Inhibitory interaction of the 14-3-3ε protein with isoform 4 of the plasma membrane Ca2+-ATPase pump

Abstract

The isoform-specific interaction of plasma membrane Ca2+-ATPase (PMCA) pumps with partner proteins has been explored using a yeast two-hybrid technique. The 90 N-terminal residues of two pump isoforms (PMCA2 and PMCA4), which have a low degree of sequence homology, have been used as baits. Screening of 5 × 106 clones of a human brain cDNA library yielded ∼100 LEU2- and galactoside-positive clones for both pumps. A clone obtained with the PMCA4 bait specified the ε-isoform of the 14-3-3 protein, whereas no 14-3-3ε clone was obtained with the PMCA2 bait. The 14-3-3ε protein immunoprecipitated with PMCA4 (not with PMCA2) when expressed in HeLa cells. Overexpression of 14-3-3ε in HeLa cells together with targeted aequorins showed that the ability of the cells to export Ca2+ was impaired; stimulation with histamine, an inositol 1,4,5-trisphosphate-producing agonist, generated higher cytosolic [Ca2+] transients, higher post-transient plateaus of the cytosolic [Ca2+], and higher Ca2+ levels in the endoplasmic reticulum lumen and in the subplasmalemmal domain.
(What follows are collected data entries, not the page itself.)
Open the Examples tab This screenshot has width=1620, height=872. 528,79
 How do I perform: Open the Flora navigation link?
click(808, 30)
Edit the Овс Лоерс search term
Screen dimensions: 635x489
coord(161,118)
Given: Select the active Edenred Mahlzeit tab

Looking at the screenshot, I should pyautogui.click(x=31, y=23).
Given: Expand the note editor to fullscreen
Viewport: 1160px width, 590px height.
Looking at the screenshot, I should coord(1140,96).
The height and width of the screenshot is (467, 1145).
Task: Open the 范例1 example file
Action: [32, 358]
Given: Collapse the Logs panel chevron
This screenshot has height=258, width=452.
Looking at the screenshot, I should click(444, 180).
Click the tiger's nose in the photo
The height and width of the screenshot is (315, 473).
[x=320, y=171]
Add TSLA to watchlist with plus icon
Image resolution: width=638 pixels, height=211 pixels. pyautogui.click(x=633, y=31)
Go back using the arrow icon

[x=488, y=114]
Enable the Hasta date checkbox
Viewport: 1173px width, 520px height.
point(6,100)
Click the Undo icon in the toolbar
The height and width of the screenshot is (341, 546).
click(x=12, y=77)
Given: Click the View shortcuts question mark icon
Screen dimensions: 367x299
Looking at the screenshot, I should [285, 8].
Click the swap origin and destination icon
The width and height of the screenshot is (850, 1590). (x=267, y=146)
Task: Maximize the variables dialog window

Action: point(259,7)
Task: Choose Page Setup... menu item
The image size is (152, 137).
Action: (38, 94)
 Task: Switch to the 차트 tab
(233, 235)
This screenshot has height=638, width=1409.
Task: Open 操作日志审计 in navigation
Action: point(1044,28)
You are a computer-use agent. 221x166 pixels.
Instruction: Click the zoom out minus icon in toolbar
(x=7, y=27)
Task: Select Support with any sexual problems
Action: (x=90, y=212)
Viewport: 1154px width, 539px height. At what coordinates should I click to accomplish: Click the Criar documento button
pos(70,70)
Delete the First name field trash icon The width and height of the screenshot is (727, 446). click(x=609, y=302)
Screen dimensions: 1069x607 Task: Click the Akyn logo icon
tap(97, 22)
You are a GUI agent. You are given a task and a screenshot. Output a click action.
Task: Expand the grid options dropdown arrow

Thus, the interaction with 14-3-3ε inhibited PMCA4. Silencing of the 14-3-3ε gene by RNA interference significantly reduced the expression of 14-3-3ε, substantially decreasing the height of the histamine-induced cytosolic [Ca 2+] transient and of the post-transient cytosolic [Ca2+] plateau. © 2005 by The American Society for Biochemistry and Molecular Biology, Inc.